##### Available records
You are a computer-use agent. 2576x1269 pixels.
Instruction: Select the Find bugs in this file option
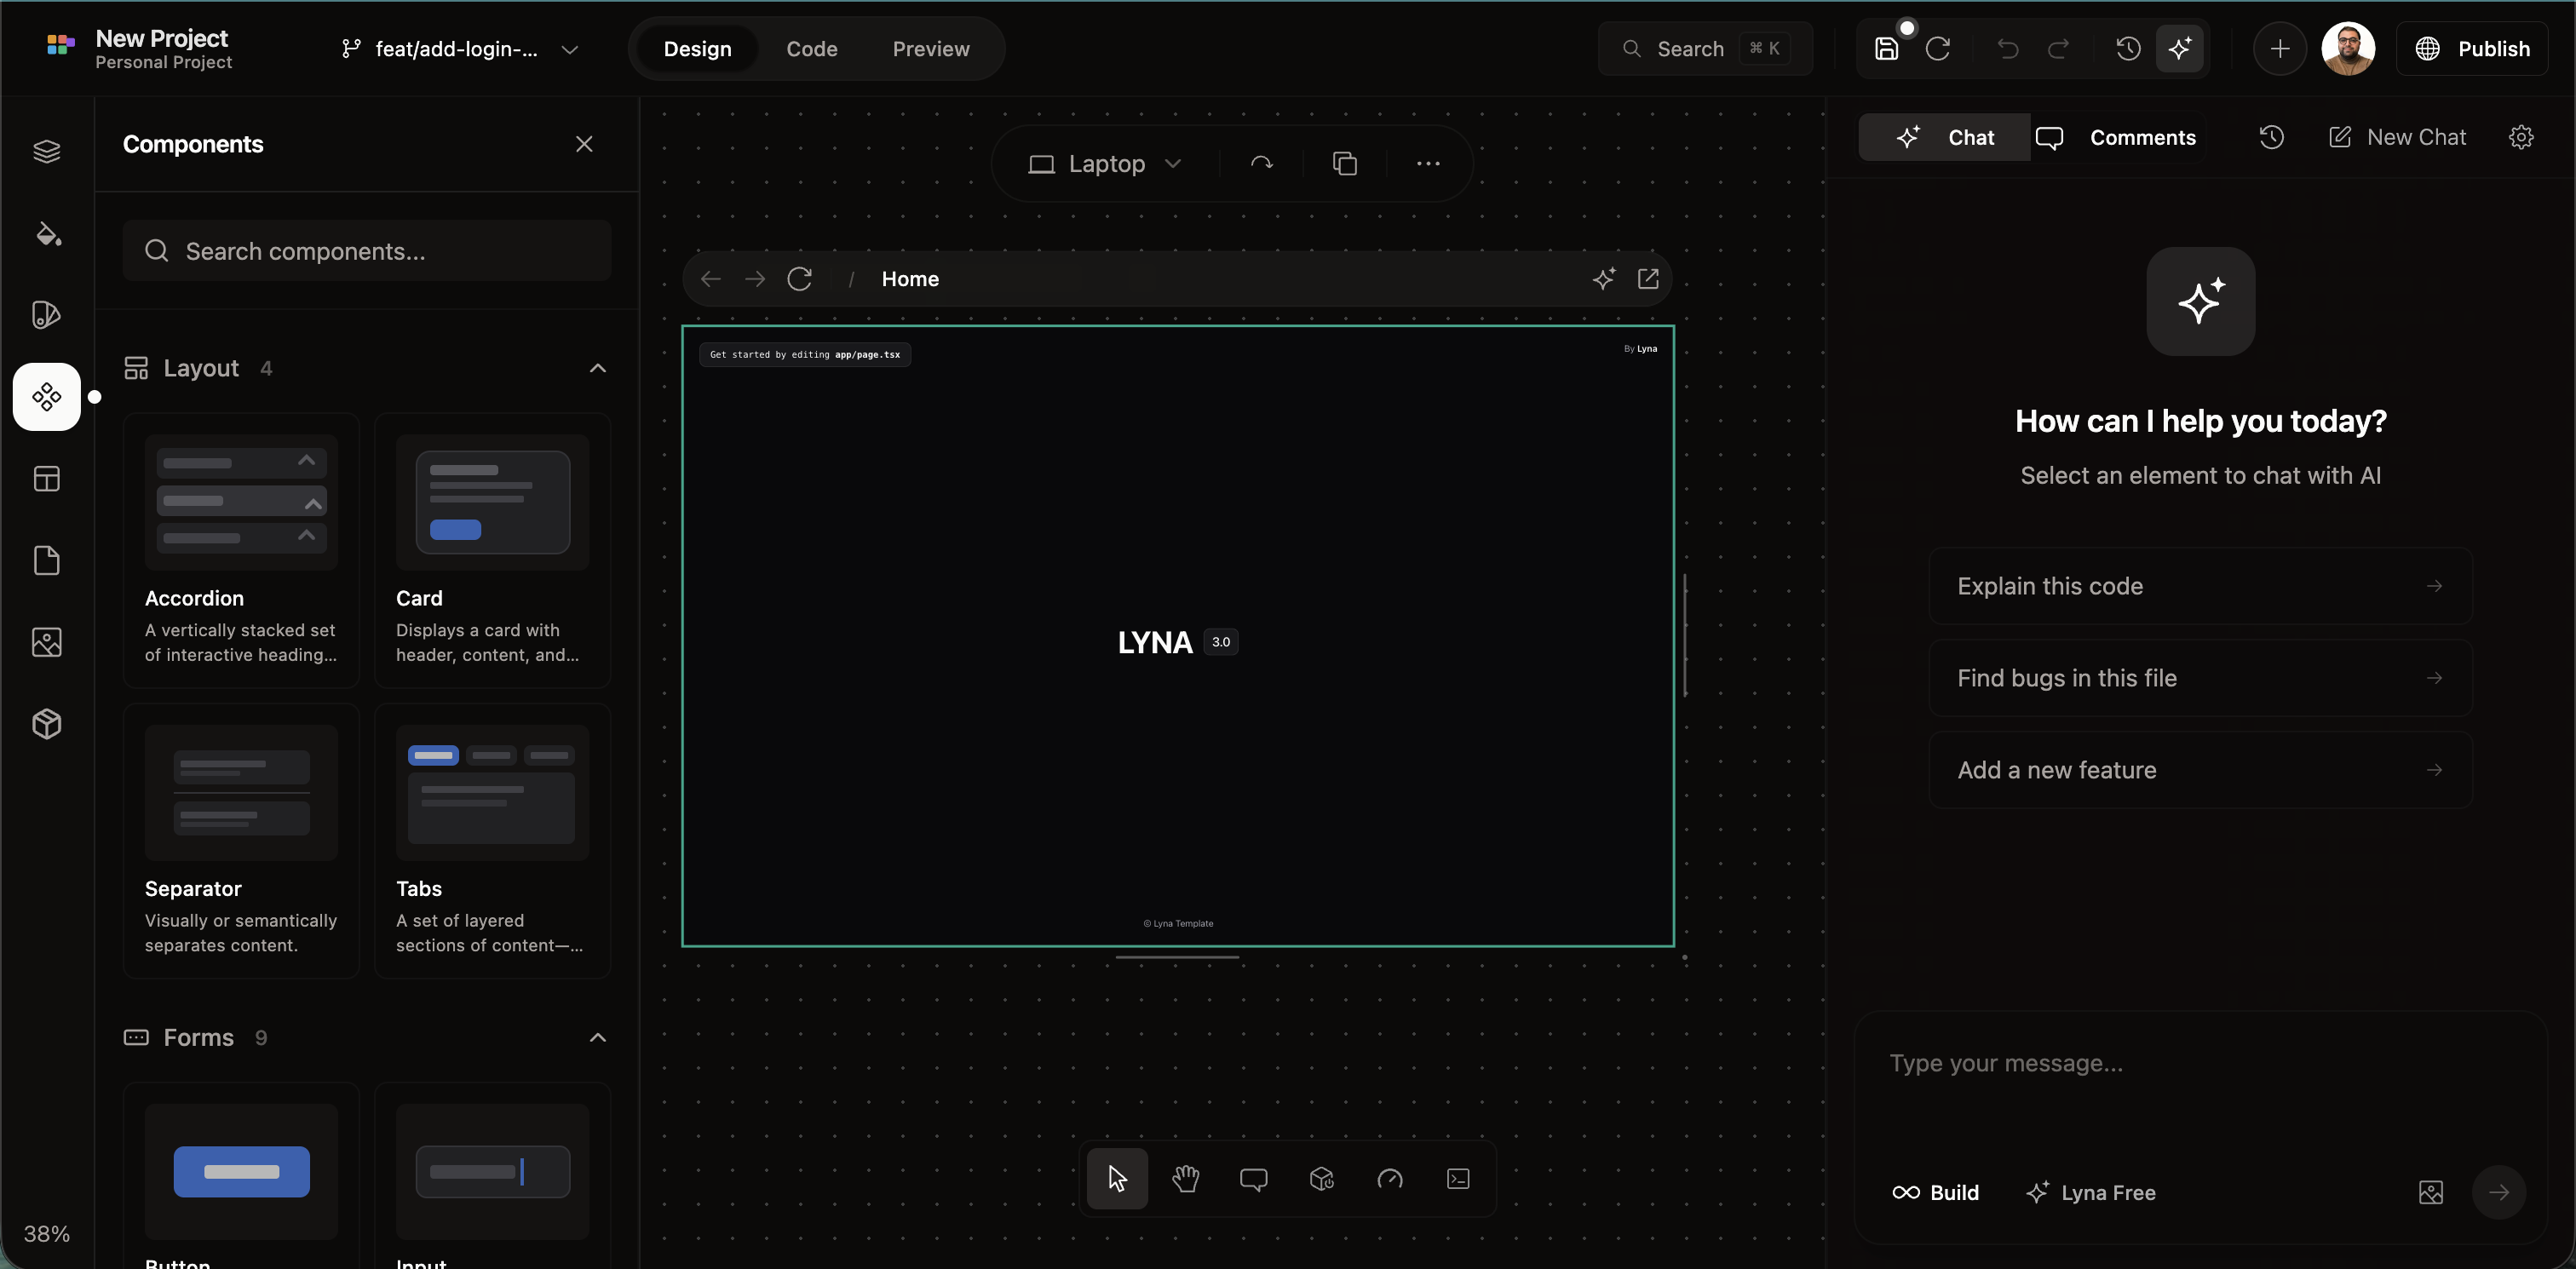[x=2199, y=677]
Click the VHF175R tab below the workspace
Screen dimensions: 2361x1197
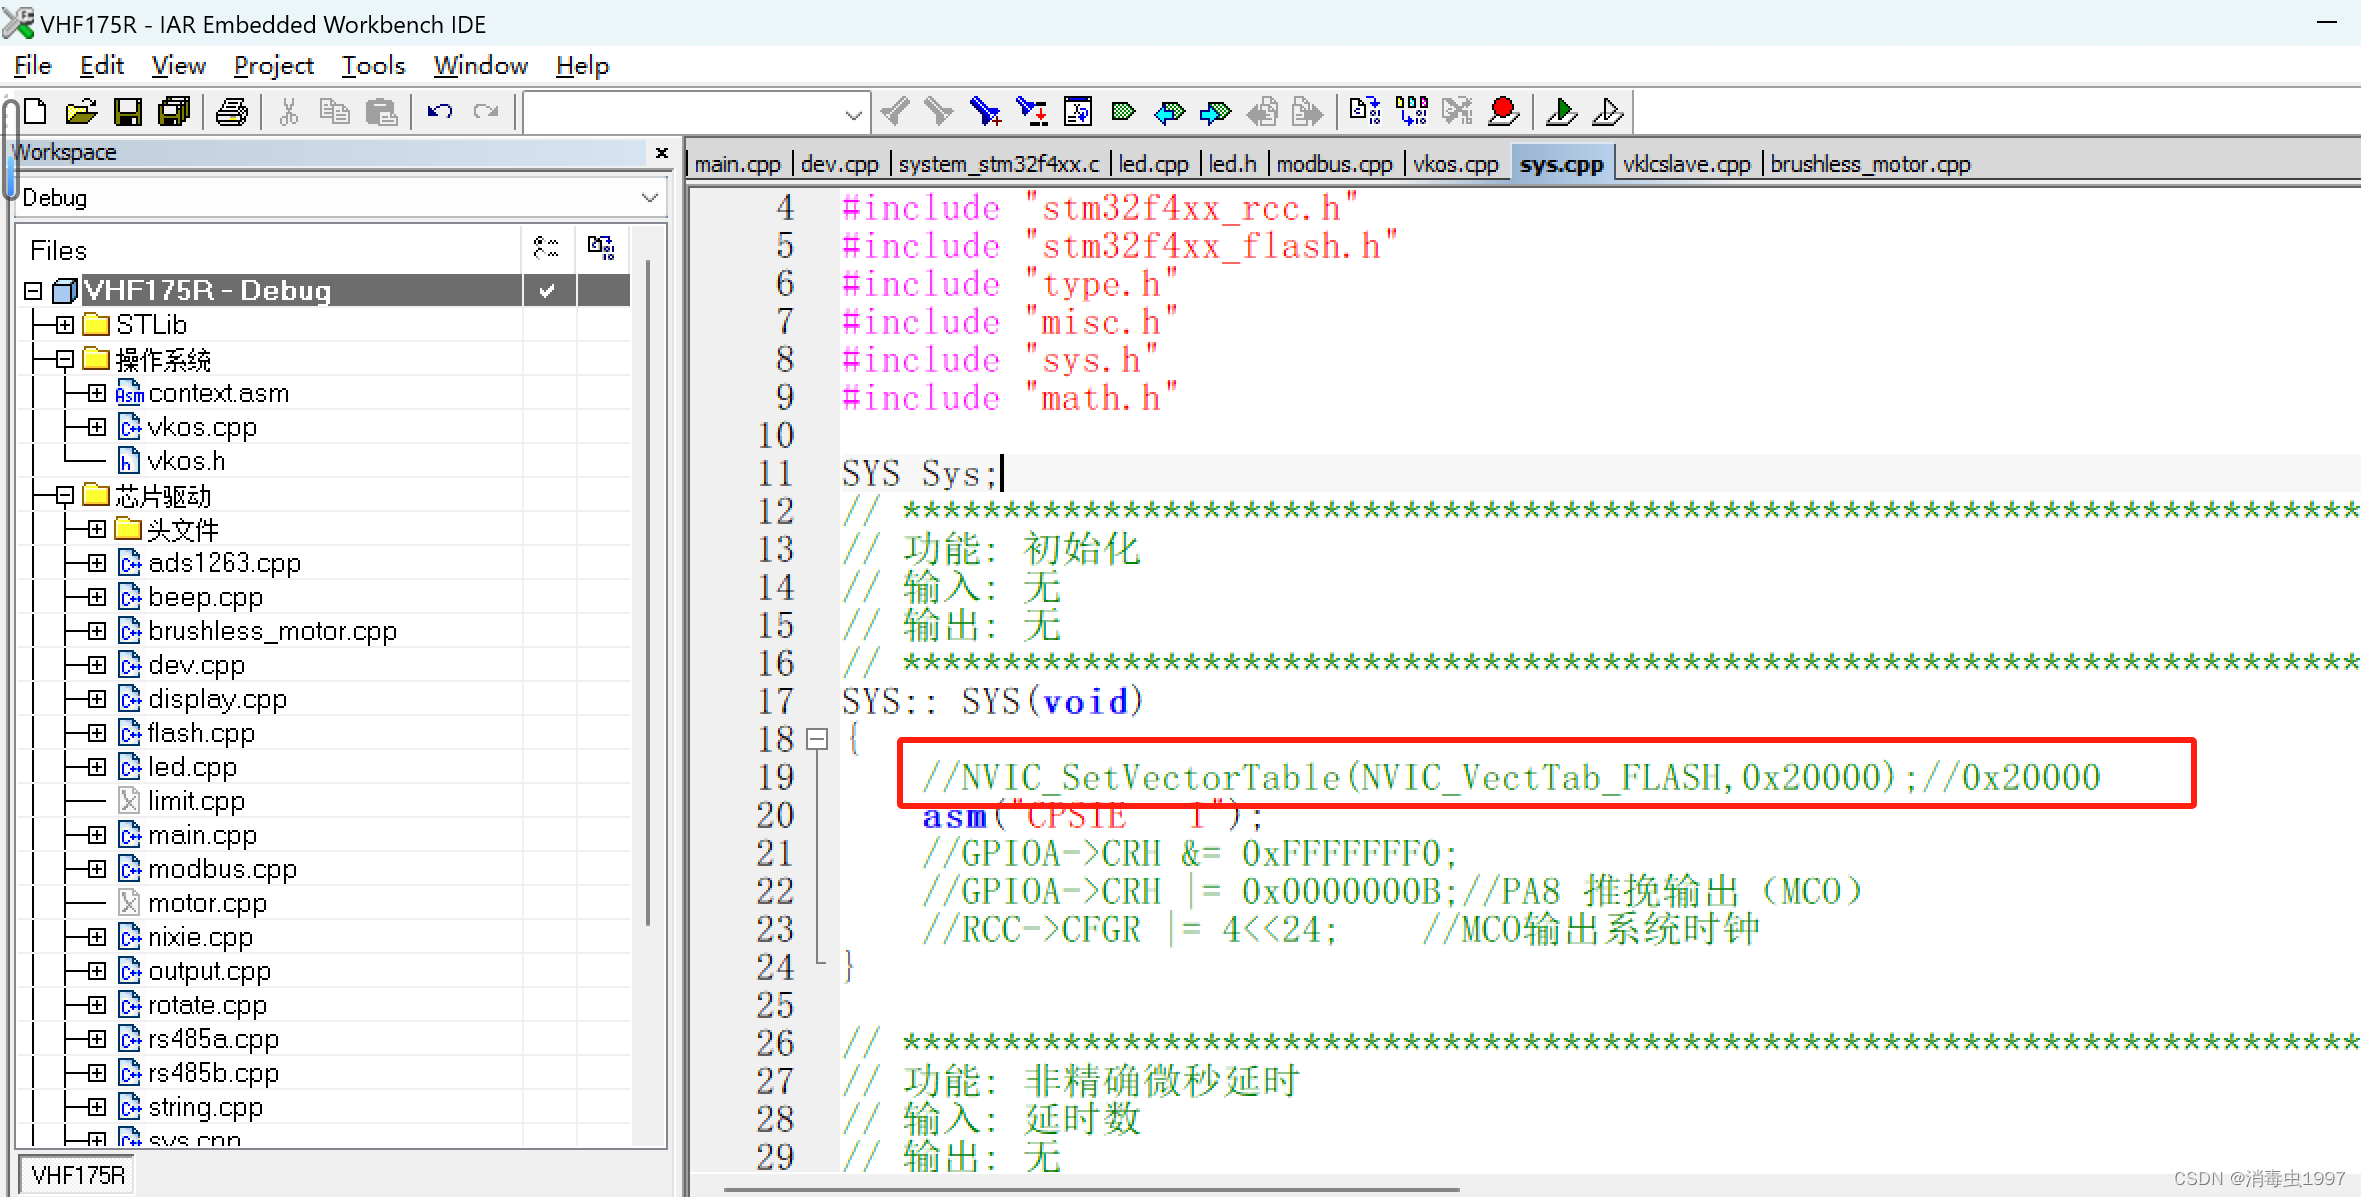coord(78,1175)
##########
Problem description.
Leave the pictures out and output the rest of the data word for word.

Your response.
You are a computer-use agent. 2576x1269 pixels.
Instruction: Select the Find bugs in this file option
[x=2199, y=677]
Click the VHF175R tab below the workspace
Screen dimensions: 2361x1197
coord(78,1175)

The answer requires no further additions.